Unas enguantadas, otras desnudas. Y otras llevan mitones. Las chimeneas
del taller de costura donde penetramos son un campo de barracas
decoradas con tatuajes de un maravilloso efecto.
¿Habrá quien me pregunte por qué penetramos en un taller de
costura, y de la Rue Saint-Honoré además, si no es para volver a salir?
Ah, no tan aprisa como para no echar un vistazo a las señoras mientras se
desnudan, el largo roce de las mujeres junto a las paredes. Ahora
estamos en Rue Saint-Lazare, en casa de una lencera. Un poco más allá
en el taller de un zapatero, luego el parque Monceau nos invita a matar
algunos hijos de ricos. Un joyero de la Rive Gauche. Una modista en las
Temes.
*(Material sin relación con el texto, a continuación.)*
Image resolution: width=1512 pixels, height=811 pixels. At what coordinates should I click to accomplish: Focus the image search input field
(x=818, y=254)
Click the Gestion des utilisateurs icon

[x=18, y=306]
Un comerciante de medias de seda Rue Paradis. Héléna,
habitaciones, Rue Douai. Una charcutería-restaurante de las Batignolles.
Adivinad ahora, cornetas, orejas, vaporizadores, anguilas, puntos de
interrogación, enredaderas, velas, qué clase de chimenea remata cada
uno de estos comercios. El caso es que precediendo en esta rayuela de un
día al pie que nos empujaba como una piedra vulgar nos hemos perdido el
espectáculo de una mujer extraordinaria a escala de las chimeneas. Como
se detiene en una tienda de guantes, Rue Auber, cojamos esta mano, seis
y cuarto, que se tiende hacia un estípite en forma de Africa sin
Madagascar. Y con toda la fuerza de nuestra mano mental, despojemos a
este brazo de una manga que languidece sobre la desnudez, a un hombro,
ya todo el cuerpo finalmente ofrecido a la descripción. De todas las
chimeneas prefiero la que lleva un sombrero contra el que rebota el
humo, y que bajo el sombrero nos revela un corsé rasgado en vertical por
diez aberturas en su circunferencia. Así la mujer a la que acabamos de
arrancar de la seda bajo una cofia de fuego presenta alrededor de su
cuerpo diez coftos por los que se escapa un humo simbólico. Las
vendedoras de guantes se quedan sin aliento, las muy tortilleras.
Son justamente diez, y parecen diez campesinas piadosas en torno
a un oratorio con diez nichos, pues se han arrodillado. Diez clítoris se
desarrollan, hablo de los de arriba, ya que la sombra de las faldas oculta
tanto el cofto de la nueva virgen como el de las felatrices. El círculo de las
lenguas tiembla desigualmente, como ese ¡buen viaje! lanzado por una
multitud que permanece en el muelle al barco que se lleva a un ministro
plenipotenciario. Quien me diga por qué se nos ha convidado a este corro
colorado, y por qué anteriormente nos hemos encontrado con la condesa,
Monsieur Pis, el abate, Don Juan Lapolla Tiesa, el inspector, la botita,
Jolín, etcétera, me hará verdaderamente un favor.